3. If you agree that death is not a negative experience, then why try to save the world from destroying itself?
5. Why do we either cling to labels or outwardly reject them?

Yes, i have found fellow 'deep talkers' and they are brilliant and unique. It has been a good week. I release my anxiety and harken to a piece of sage advice from the Brian book of Wisdom..."Don't worry...it will all work out in the end...or it won't."

So...tomorrow night i lindy-hop, soon i will be employed and before i know it Vancouver will start feeling like home instead of some silly joke i am playing on everybody.

Or it won't.

Either way, pass the kethup.

Wednesday, June 09, 2004

Can't See the Forest for the Trees

Wow.

This sucks kinda hard.

I know that everything that i am experiencing (or not experiencing - like employment -haha) is happening exactly as it should, in perfect, right time. I know that i am safe and taken care of ultimately by the universe and there is nothing to fear.

I know it, but sitting here, right now, i don't feel it.

80 Resumes and 1 interview. I have started job hunting again in other cities...thing is...i don't know if it will be any easier anywhere else. I dream of gettting the phone call telling me i have recieved the Artist in Residence. But - all in all - the phone is staying strangely silent. I am staying strong. I fight against my compulsion to take a nap constantly.

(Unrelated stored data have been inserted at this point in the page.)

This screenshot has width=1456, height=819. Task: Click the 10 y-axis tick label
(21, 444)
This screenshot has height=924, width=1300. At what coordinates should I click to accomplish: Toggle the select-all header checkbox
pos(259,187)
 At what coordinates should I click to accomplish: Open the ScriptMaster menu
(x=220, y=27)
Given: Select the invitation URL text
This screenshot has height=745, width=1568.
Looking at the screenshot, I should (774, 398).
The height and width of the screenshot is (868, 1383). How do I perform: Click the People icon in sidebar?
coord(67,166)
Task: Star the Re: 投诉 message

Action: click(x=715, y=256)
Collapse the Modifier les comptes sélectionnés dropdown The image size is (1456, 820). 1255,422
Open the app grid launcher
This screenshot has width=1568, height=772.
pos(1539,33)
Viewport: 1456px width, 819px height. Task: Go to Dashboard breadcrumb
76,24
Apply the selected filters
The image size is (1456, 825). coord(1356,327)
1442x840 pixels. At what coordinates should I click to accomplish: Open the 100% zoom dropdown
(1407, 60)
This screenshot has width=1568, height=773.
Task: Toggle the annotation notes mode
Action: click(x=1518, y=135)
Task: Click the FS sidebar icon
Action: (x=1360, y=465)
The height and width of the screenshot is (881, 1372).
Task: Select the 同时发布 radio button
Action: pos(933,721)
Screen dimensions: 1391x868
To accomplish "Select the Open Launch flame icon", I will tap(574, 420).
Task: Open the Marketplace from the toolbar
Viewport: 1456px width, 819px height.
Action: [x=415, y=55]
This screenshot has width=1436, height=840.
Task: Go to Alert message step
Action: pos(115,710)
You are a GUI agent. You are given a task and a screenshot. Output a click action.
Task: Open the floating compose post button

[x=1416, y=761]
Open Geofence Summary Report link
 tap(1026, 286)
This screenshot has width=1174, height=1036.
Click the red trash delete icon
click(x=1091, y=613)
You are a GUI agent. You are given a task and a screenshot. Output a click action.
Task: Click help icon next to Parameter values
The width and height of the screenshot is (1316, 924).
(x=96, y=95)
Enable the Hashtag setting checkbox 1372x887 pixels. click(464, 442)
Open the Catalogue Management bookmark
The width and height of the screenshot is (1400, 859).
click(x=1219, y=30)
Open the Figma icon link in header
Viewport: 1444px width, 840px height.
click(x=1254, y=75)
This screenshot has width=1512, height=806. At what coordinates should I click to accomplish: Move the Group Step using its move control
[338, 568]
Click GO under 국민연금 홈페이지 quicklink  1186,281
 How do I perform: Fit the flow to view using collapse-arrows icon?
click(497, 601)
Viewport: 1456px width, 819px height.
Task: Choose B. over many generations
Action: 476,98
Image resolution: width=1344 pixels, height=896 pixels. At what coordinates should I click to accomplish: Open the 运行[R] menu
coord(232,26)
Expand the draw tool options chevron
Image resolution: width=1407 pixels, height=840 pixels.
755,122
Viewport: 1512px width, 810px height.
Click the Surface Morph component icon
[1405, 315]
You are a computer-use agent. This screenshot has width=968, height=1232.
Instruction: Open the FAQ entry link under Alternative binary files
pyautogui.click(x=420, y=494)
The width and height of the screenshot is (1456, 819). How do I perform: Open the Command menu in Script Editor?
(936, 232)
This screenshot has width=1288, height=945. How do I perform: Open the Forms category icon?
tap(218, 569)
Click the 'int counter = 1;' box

I have begun to yearn for the past. Parkdale, friends within blocks, Aidan planting flowers in the back yard, my Firefly all blue and shiny, a clearer definition and support when it got foggy. I 'know' better than to cling to something that no longer exsists and is, in the end, an illusion. The past. I romanticize it and easily forget the times that i sat in front of a computer in Toronto, just like today, lost and afraid.

So, what happens now?

Another suitcase, another hall??

Friday, June 04, 2004

Organically Unemployed with Marijuiana Seasoning

So.

Here i am.

In Vancouver.

And so far it is seeming alot like Toronto...just with mountains in the distance and pot in the air. My instinct is to run, screaming. Have i made a mistake thinking moving here would fill the void? Is this really supposed to be my new found home? Is there something about me that is inherently unemployable? Or is the feeling of struggle just a sure sign that this, again, is not the path i am meant to trod? Isn't it just supposed to feel 'right' when you finally land in the place you belong? Or is that just a bunch of phooey?

The decision felt right, but being here....hmmmm...not so much.

My runners are filled with sand. The beach was lovely. I even made a new friend there...a woman my age with her baby. She gave me a ride home when i mentioned that i got to the beach by bus. She was a kind of angel, i think. Blessings to Rhonda and Tristan.

I am SICK OF SPENDING SO MUCH TIME BY MYSELF. I am deeply afraid that employment is not going to come fast enough.

It's not easy being blue.

They say that blue is natural when you first move to a new place.

Affirm. Rinse. Repeat.

ALL IS WELL. ALL I NEED IS COMING TO ME RIGHT NOW. HAPPINESS IS MINE.

At least strawberries are cheap here.